> Action item
Down to the last line, repeat the records exactly.

Saved data entries:
-*-

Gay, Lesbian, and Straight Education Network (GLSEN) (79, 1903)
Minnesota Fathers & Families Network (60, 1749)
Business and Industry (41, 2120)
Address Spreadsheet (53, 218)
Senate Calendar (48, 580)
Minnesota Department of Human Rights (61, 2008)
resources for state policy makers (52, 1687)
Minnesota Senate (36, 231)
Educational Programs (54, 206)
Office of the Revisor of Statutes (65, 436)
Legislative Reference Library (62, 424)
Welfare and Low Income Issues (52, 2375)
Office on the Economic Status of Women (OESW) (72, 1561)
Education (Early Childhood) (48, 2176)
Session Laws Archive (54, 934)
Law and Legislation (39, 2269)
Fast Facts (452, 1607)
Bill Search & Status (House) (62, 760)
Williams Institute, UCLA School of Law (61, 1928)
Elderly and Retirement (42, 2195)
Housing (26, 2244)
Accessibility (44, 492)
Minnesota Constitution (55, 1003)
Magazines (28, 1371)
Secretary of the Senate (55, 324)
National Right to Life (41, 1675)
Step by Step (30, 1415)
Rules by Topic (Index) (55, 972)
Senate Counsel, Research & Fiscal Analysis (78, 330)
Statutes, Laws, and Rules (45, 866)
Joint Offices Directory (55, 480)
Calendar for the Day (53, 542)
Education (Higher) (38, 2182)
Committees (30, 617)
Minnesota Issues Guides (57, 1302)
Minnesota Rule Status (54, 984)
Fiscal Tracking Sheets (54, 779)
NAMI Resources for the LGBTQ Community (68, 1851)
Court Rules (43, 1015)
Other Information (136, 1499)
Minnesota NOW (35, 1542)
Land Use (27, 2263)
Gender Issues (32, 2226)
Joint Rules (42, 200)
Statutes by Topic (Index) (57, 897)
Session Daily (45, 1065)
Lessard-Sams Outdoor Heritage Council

-*-

> Output for this exercise
Gay, Lesbian, and Straight Education Network (GLSEN) (79, 1903)
Minnesota Fathers & Families Network (60, 1749)
Business and Industry (41, 2120)
Address Spreadsheet (53, 218)
Senate Calendar (48, 580)
Minnesota Department of Human Rights (61, 2008)
resources for state policy makers (52, 1687)
Minnesota Senate (36, 231)
Educational Programs (54, 206)
Office of the Revisor of Statutes (65, 436)
Legislative Reference Library (62, 424)
Welfare and Low Income Issues (52, 2375)
Office on the Economic Status of Women (OESW) (72, 1561)
Education (Early Childhood) (48, 2176)
Session Laws Archive (54, 934)
Law and Legislation (39, 2269)
Fast Facts (452, 1607)
Bill Search & Status (House) (62, 760)
Williams Institute, UCLA School of Law (61, 1928)
Elderly and Retirement (42, 2195)
Housing (26, 2244)
Accessibility (44, 492)
Minnesota Constitution (55, 1003)
Magazines (28, 1371)
Secretary of the Senate (55, 324)
National Right to Life (41, 1675)
Step by Step (30, 1415)
Rules by Topic (Index) (55, 972)
Senate Counsel, Research & Fiscal Analysis (78, 330)
Statutes, Laws, and Rules (45, 866)
Joint Offices Directory (55, 480)
Calendar for the Day (53, 542)
Education (Higher) (38, 2182)
Committees (30, 617)
Minnesota Issues Guides (57, 1302)
Minnesota Rule Status (54, 984)
Fiscal Tracking Sheets (54, 779)
NAMI Resources for the LGBTQ Community (68, 1851)
Court Rules (43, 1015)
Other Information (136, 1499)
Minnesota NOW (35, 1542)
Land Use (27, 2263)
Gender Issues (32, 2226)
Joint Rules (42, 200)
Statutes by Topic (Index) (57, 897)
Session Daily (45, 1065)
Lessard-Sams Outdoor Heritage Council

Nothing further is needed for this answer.